If there is anything that I love more than statistics and methods, it’s stories about stats and methods. Bloomberg has a story from two professors at the University of Michigan about separating lies from the statistics. This isn’t the first mention of the complicated role that statistics has in our research. University of Delaware professor Joel Best published Damned Lies and Statistics in 2001 and then followed it up with More Damned Lies and Statistics in 2004. In the Bloomberg piece, authors (Stevenson and Wolfers) offer six tips for considering statistics that you encounter in scholarly articles. My favorite point they make is:
“Data mavens often make a big deal of their results being statistically significant, which is a statement that it’s unlikely their findings simply reflect chance. Don’t confuse this with something actually mattering. With huge data sets, almost everything is statistically significant. On the flip side, tests of statistical significance sometimes tell us that the evidence is weak, rather than that an effect is nonexistent. Remember, results can be useful even if they don’t meet significance tests. Sometimes questions are so important that we need to glean whatever meaning we can from available data. The best bad evidence is still more informative than no evidence.”

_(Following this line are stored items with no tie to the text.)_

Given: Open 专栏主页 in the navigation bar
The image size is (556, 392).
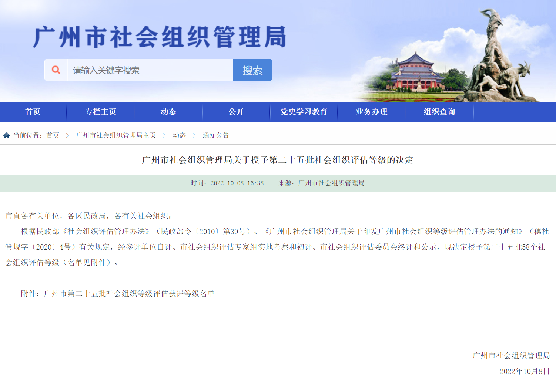Looking at the screenshot, I should coord(100,112).
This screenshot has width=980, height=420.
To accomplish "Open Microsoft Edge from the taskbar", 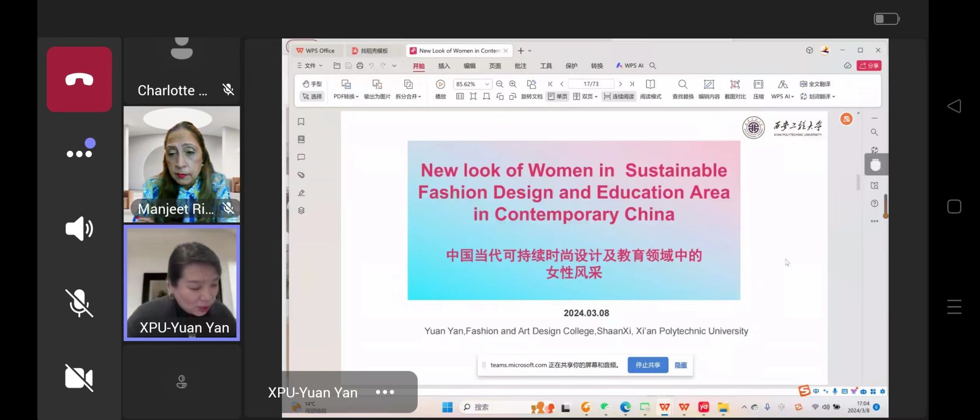I will coord(625,407).
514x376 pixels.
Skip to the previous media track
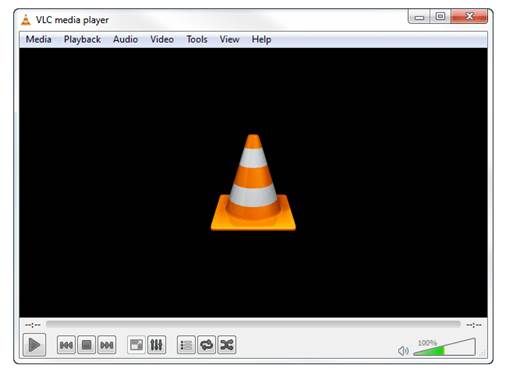click(x=66, y=345)
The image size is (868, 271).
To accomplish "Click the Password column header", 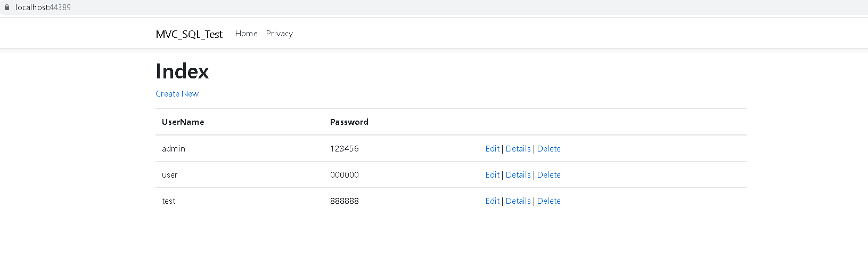I will click(x=349, y=122).
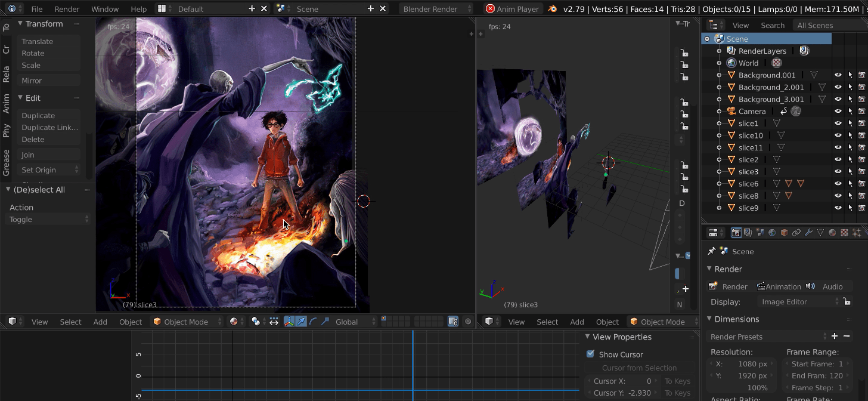The width and height of the screenshot is (868, 401).
Task: Select the Render Layers tab icon
Action: pos(748,232)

This really cuts to the bone of what is wrong with academic publishing. I believe that there is a tendency to only be interested and concerned with articles that establish significant relationships, not “non-significant” relationships. I think that the result of this a bias in academic publishing powered by decisions that researchers make in pursuing particular projects. Meaning that when exploratory analyses show trivial relationships that aren’t statistically significant, researchers don’t pursue publication of those findings because that would be an exercise in wasted time and effort.
Further, Stevenson and Wolfers’ point about findings that matter is an important one to consider, particularly those of us that work with big data sets. We need to constantly remind ourselves to ask tough questions of our data and analyses like, “So what?” and “Is this a real relationship that matters or is it an artifact of my large data set?” When we do that, we can be sure that we’re using statistical tools properly.